When we look back over the past, we see four transitions taking place with far-reaching effects.

2.1 THE NEOLITHIC TRANSITION

The Neolithic transition was the most radical transition for mankind. This first agricultural revolution (10000 – 3000 BC) forms the change from societies of hunter gatherers (20 – 50 people) close to water with a nomadic existence to a society of people living in settlements growing crops and animals. A hierarchical society came into existence. Joint organizations protected and governed the interests of the individual. Performing (obligatory) services for the community could be viewed as a first type of taxation. Stocks were set up with stock management, trade emerged, inequality and theft. Ways of administering justice were invented to solve conflicts within and between communities and war became a way of protecting interests.The Neolithic revolution started in those places that were most favorable because of the climate and sources of food. In very cold, very hot or dry areas the hunter gatherer societies lasted longer.

Several areas are pointed out as possible starting points: southern Anatolia, the basins the Yangtze Kiang and Yellow river in China, the valley of the Indus, the present Peru in the Andes or what is now Mexico in Central America. From these areas the revolution spread across the world. The start of the Neolithic era and the spreading process are different in each area.
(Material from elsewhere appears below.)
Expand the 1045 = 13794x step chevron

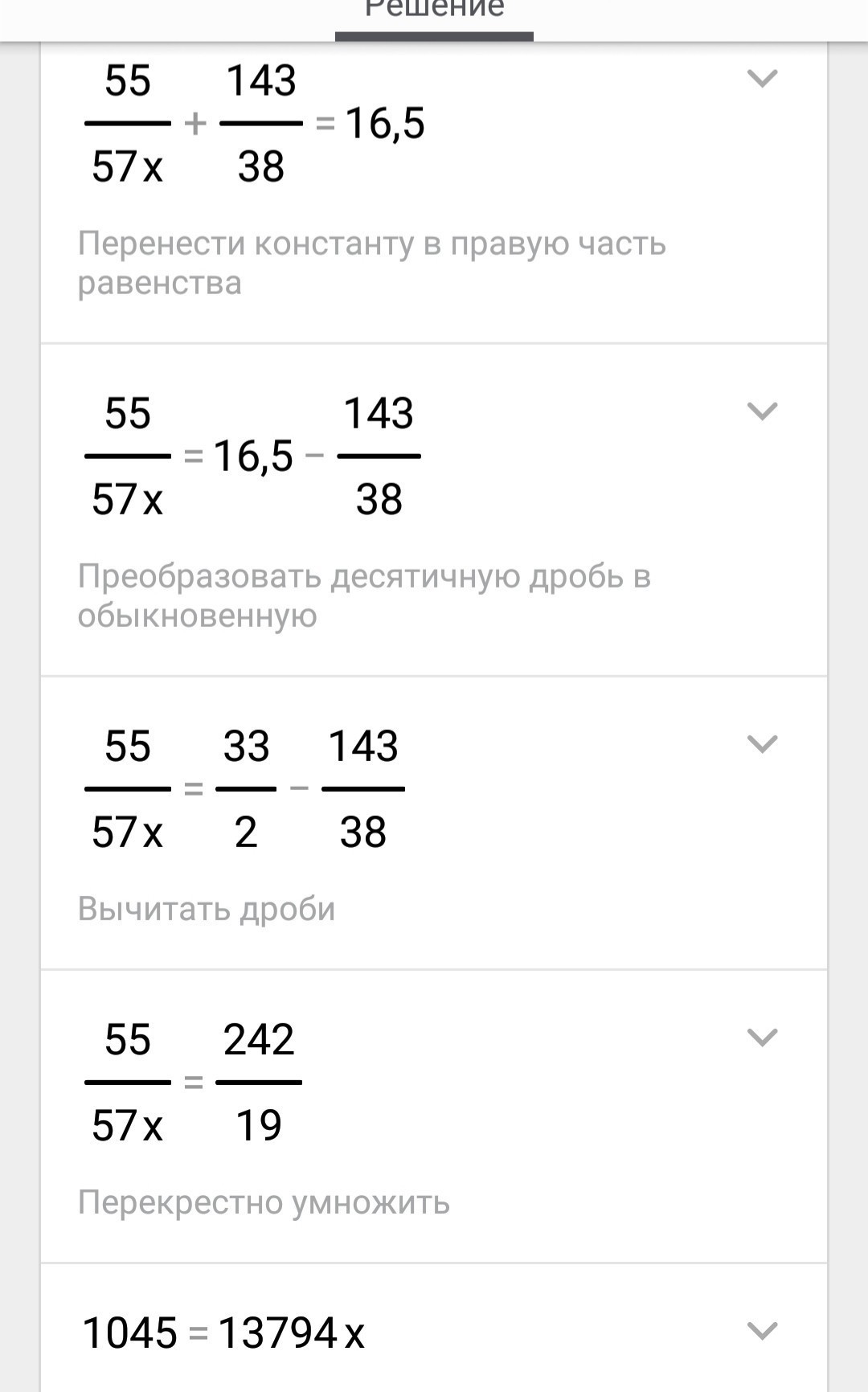tap(762, 1331)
In some areas the changes are relatively quick and some authors therefore like to speak of a Neolithic revolution. Modern historians prefer to speak of the Neolithic evolution. They have come to realize that in many areas the process took much longer and was much more gradual than they originally thought.

2.2 THE FIRST INDUSTRIAL REVOLUTION

The first industrial revolution lasted from around 1780 tot 1850. It was characterized by a transition from small scale handwork to mechanized production in factories. The great catalyst in the process was the steam engine which also caused a revolution in transport as it was used in railways and shipping. The first industrial revolution was centered around the cotton industry. Because steam engines were made of iron and ran on coal, both coal mining and iron industry also flourished.

Britain was the first country that faced the industrial revolution. The steam engine was initially mainly used to power the water pumps of mines. A major change occurred in the textile industry. Because of population growth and colonial expansion the demand for cotton products quickly increased. Because spinners and weavers could not keep up with the demand, there was an urgent need for a loom with an external power unit, the power loom.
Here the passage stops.